**Problems and tasks**
a) Copy the ice road account from "The ice road started" up to and including "Little Susitna River.", replacing "local traffic" with "nearby residents".
b) According to the ice road account, what was the diameter of the pipe pulled back through the hole?
c) Answer yes or no to each statement about the ice road account, quoting the words that decide it: (i) The ice road was 12 miles long. (ii) The pipe was welded together on the east side of the river. (iii) Tents were put up on only one side of the river.

**Page extract**
════════════════
And I appreciate the fact that folks that live in the Lower Su area have started to tolerate my habit of skiing on every trail that goes anywhere.  And that they've stopped shooting at me!  Just kidding, my neighbors ... just kidding!

     

Skating the Ice Road

This year Enstar made a 12 mile ice road to the Big Susitna River for gas pipeline maintenance work.  Ice roads in this area are rare events. I couldn't pass up this opportunity to skate the ice road, using Nordic Blades. OK - so this isn't skiing.  But it sure was fun.
     

Ice Road Pictures

The reason for Enstar's ice road was to transport directional drilling equipment out to the Big Susitna River.  A section of the pipeline that brings natural gas from the Beluga Gas Fields to the road system was being threatened by the shifting channel of the Big Su.  So a new section of pipe was placed under the main channel of the Big Su.  To do this a mile long, 30 inch hole was drilled down 70 feet, then west under the Big Susitna River and then back up to the surface on the other side.  Then came the amazing part.  Over a mile of 22 inch pipe, that was all welded together on the west side of the river, was then PULLED back through the hole to the east side.  Whenever I was out on ski training loops in this area this winter, I would stop by to see how the boys were doing.  I'd stop and talk to the guys.  I think I asked so many questions that I know how to do this engineering feat now!  Bottom line ... it was very interesting seeing this whole operation unfold.  Thanks to the pipeline workers that took the time to talk to the guy that would show up out of nowhere on skis!!

The ice road started at the end of Ayrshire Road on Pt. MacKenzie.  Thank you Enstar for accommodating local traffic!! This an early stage of the ice road, before the surface was watered down heavily.  It's so neat to drive out here - I was coming up with many reasons to go out the road. Ice bridge across the Little Susitna River.
The folks that live at Alexander Creek and Flathorn Lake got a treat.  A tank truck filled with heating fuel came out near them this year.  This saved them a lot of work snowmobile hauling their fuel to their homes. Finally ... they made a tent big enough for a couple that has Malamutes for pets! Huge Weatherport-like tents were erected on both side of the river to house drilling and excavation equipment.
════════════════
(Dataset excerpt)
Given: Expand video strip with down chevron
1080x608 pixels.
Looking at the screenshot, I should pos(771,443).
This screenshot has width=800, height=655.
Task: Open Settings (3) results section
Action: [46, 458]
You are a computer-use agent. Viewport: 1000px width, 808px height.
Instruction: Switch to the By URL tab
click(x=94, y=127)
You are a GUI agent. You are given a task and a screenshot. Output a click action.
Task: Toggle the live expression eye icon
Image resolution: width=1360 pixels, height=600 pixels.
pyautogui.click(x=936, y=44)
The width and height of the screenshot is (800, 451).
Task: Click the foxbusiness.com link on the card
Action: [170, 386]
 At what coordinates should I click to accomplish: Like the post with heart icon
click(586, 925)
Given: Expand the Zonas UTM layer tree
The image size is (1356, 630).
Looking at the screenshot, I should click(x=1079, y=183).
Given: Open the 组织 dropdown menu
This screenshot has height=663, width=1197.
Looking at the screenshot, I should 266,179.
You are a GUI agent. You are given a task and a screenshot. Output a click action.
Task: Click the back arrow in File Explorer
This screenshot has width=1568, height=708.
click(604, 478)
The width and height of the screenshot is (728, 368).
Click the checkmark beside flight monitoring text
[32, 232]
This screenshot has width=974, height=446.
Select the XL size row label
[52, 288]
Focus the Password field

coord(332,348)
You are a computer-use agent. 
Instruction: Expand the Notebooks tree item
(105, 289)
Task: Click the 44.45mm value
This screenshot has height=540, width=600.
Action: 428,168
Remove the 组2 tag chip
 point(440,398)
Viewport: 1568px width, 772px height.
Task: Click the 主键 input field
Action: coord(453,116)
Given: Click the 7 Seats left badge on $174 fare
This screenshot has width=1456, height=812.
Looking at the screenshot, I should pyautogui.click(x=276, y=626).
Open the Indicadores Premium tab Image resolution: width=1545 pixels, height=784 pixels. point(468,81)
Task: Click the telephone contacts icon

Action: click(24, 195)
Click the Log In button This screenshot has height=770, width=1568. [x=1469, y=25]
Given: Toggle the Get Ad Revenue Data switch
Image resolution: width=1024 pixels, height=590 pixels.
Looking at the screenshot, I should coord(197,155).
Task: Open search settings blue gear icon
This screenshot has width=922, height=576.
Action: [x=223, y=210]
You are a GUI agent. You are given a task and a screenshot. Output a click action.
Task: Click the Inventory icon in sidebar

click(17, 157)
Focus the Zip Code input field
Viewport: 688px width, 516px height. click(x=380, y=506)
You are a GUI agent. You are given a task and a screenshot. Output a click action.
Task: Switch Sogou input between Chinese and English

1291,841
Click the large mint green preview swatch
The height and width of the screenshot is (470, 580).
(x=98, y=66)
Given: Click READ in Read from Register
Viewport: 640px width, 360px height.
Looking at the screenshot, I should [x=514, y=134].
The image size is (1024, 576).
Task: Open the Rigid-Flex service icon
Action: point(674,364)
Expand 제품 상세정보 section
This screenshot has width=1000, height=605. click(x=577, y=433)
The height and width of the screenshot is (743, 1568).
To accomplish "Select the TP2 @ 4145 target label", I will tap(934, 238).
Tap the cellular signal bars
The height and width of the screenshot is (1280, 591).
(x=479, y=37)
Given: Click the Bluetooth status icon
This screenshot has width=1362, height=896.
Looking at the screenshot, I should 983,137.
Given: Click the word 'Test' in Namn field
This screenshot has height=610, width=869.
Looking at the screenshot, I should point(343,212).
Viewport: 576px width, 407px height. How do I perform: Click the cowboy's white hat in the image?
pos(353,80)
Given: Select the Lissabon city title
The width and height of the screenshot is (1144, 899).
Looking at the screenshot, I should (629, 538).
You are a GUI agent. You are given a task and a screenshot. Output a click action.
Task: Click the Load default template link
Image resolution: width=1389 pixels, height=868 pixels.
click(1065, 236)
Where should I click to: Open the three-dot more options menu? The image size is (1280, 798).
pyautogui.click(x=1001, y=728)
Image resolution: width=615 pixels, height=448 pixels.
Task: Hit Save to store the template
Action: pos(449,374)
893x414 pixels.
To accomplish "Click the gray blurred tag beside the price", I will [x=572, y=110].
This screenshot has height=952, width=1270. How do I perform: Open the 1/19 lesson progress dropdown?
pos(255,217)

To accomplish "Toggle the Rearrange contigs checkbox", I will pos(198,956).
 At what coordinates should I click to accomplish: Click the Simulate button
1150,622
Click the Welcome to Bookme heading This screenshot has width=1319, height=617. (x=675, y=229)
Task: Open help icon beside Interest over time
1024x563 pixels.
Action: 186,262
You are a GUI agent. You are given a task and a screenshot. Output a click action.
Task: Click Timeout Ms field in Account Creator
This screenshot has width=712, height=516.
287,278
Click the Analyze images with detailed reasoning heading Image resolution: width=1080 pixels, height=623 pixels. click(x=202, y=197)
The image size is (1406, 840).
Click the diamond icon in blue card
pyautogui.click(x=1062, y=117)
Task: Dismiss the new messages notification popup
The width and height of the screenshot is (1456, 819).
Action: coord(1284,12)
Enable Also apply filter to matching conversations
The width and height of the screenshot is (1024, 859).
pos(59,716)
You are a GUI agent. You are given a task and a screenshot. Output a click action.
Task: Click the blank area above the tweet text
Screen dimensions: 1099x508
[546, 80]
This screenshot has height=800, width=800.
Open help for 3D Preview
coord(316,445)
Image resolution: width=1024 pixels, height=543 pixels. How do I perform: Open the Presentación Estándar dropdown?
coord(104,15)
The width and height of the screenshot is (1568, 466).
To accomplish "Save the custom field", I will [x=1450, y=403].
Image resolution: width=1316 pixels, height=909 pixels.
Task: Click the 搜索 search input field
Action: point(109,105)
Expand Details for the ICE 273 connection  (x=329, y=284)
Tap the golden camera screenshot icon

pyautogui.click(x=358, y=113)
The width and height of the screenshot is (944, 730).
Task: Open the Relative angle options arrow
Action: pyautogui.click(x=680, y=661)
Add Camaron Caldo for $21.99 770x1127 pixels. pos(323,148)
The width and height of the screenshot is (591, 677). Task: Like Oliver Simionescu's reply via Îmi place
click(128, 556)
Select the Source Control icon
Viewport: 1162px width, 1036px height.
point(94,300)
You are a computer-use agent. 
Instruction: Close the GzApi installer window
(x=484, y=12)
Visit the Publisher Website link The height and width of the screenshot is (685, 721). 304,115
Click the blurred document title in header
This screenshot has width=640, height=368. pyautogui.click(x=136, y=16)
════════════════
**Outputs in order**
a)
The ice road started at the end of Ayrshire Road on Pt. MacKenzie.  Thank you Enstar for accommodating nearby residents!! This an early stage of the ice road, before the surface was watered down heavily.  It's so neat to drive out here - I was coming up with many reasons to go out the road. Ice bridge across the Little Susitna River.

b) 22 inches

c)
(i) Yes: "This year Enstar made a 12 mile ice road to the Big Susitna River"
(ii) No: "that was all welded together on the west side of the river"
(iii) No: "Huge Weatherport-like tents were erected on both side of the river"